PASSAGE FOR REVIEW START

In his 28 years at Lawrence, Cooper won 10 regional titles and coached the Bulldogs to three of their four state championships (1973, 1983, 1984). Prior to stepping down, he was the winningest active coach in Maine high school football with a record of 205-96-6.
A few years after leaving Lawrence, Cooper joined the coaching staff at Bonny Eagle, where his son, Kevin, was head coach. There he helped build another powerhouse as the Scots won Class A state titles in 2004 and 2005 with the elder Cooper on staff.
“He came to coach with me in 1999,” said Kevin Cooper, who has guided the Scots to seven football state championships. “At the time, I needed coaches. I am taking this brand new job and I needed help. I needed a quality coach. That’s how I looked at it. It became a whole lot more than that.”
Suttie said his time with Cooper on Bonny Eagle’s coaching staff provided the best memories the two had together. Suttie said Pete Cooper evolved from a stern disciplinarian at Lawrence into a “patient, grandfather-like” figure at Bonny Eagle.
Steve Letourneau, who played with Suttie and Kevin Cooper on Lawrence’s 1983 and 1984 state championship-winning teams, said Pete Cooper was a great communicator. Win or lose, he said, Coach Cooper always seemed to be on the same page with his players.

PASSAGE FOR REVIEW END
GIVEN RECORDS START

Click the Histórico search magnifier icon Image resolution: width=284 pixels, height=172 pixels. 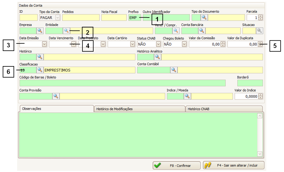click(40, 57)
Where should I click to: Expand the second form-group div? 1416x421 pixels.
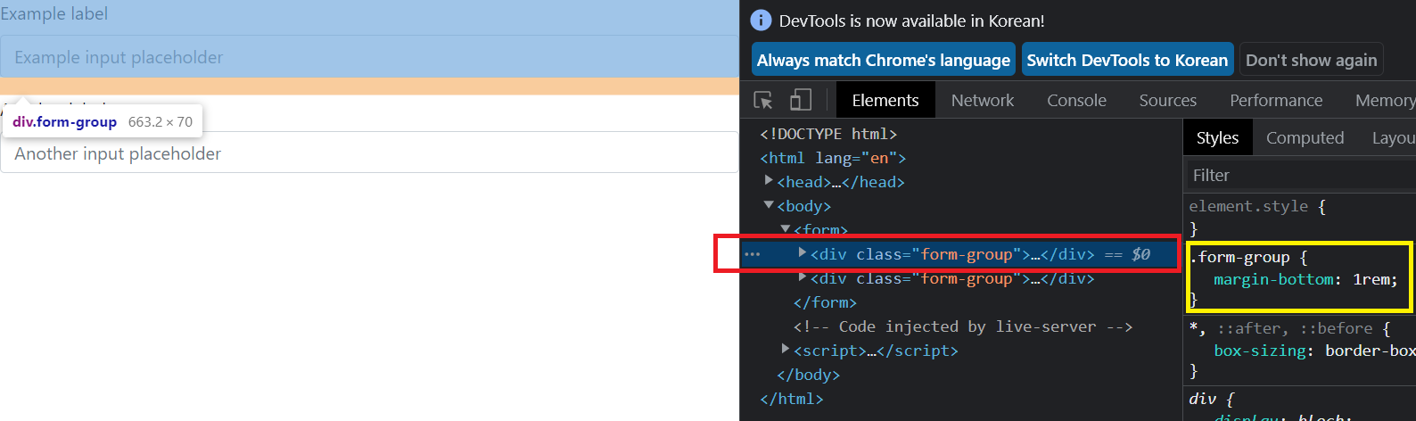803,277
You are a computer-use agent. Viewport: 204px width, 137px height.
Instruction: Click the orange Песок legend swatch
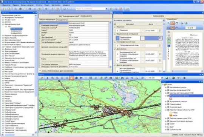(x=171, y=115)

GIVEN RECORDS END
GIVEN RECORDS START

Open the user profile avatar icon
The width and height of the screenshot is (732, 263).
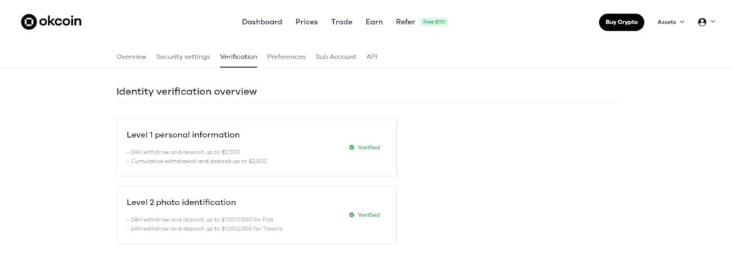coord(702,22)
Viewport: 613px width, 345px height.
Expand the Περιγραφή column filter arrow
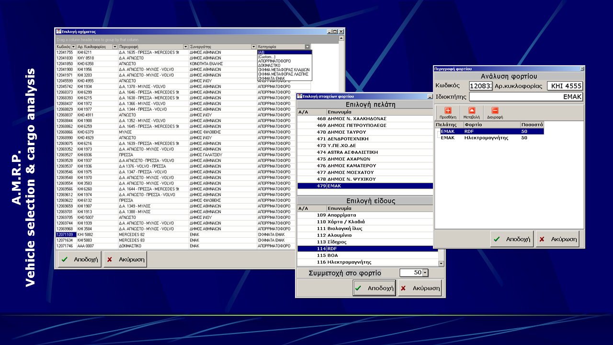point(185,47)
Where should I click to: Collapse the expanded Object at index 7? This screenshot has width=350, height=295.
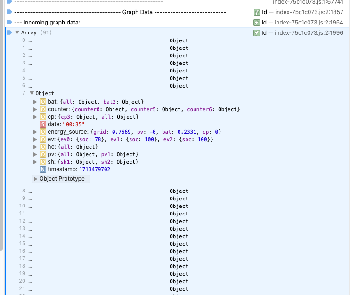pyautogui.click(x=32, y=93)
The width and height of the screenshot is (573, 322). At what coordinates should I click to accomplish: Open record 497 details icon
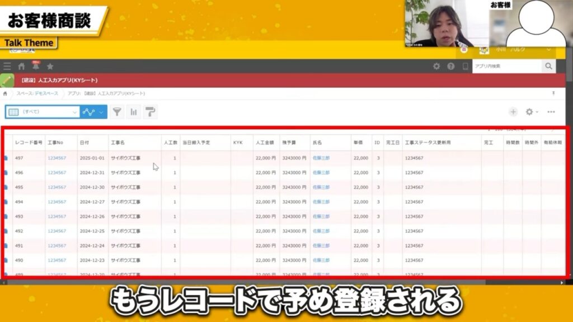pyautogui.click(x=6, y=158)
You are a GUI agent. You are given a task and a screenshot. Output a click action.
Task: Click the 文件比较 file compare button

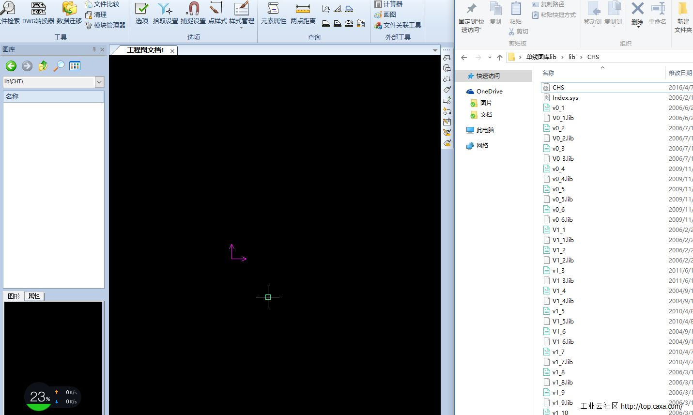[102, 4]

GIVEN RECORDS END

**WORK TO COMPLETE**
1. From the passage on Pete Cooper's coaching career, return the part starting with "In his 28 years" and going on through "Cooper on staff.", word for word.
2. List every year that the passage on Pete Cooper's coaching career gives as a year of a state championship or state title.

**ANSWERS GIVEN**
1.
In his 28 years at Lawrence, Cooper won 10 regional titles and coached the Bulldogs to three of their four state championships (1973, 1983, 1984). Prior to stepping down, he was the winningest active coach in Maine high school football with a record of 205-96-6.
A few years after leaving Lawrence, Cooper joined the coaching staff at Bonny Eagle, where his son, Kevin, was head coach. There he helped build another powerhouse as the Scots won Class A state titles in 2004 and 2005 with the elder Cooper on staff.

2. 1973, 1983, 1984, 2004, 2005